TASK INSTRUCTIONS:
Every line of the records below from the line with "Expand the Path, Key & ID section" up to and including the line with "Click the 11 Jul 2019 date for David Smith" must be reproduced exactly, and no line outside that range.

[Saved entries]
_ _ _ _

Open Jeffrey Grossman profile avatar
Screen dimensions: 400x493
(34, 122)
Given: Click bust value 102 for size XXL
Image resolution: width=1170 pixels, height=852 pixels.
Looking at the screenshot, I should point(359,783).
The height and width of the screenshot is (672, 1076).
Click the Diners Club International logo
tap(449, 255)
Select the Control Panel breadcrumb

_ _ _ _

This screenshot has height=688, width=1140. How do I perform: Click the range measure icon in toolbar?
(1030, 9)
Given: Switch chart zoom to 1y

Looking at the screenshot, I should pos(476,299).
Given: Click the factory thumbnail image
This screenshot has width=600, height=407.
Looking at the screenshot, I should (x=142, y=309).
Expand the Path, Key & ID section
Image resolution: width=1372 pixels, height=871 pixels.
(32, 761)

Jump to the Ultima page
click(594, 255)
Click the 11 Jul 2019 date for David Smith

_ _ _ _

SOLUTION BELOW:
Expand the Path, Key & ID section
Image resolution: width=1372 pixels, height=871 pixels.
(32, 761)

Jump to the Ultima page
click(594, 255)
Click the 11 Jul 2019 date for David Smith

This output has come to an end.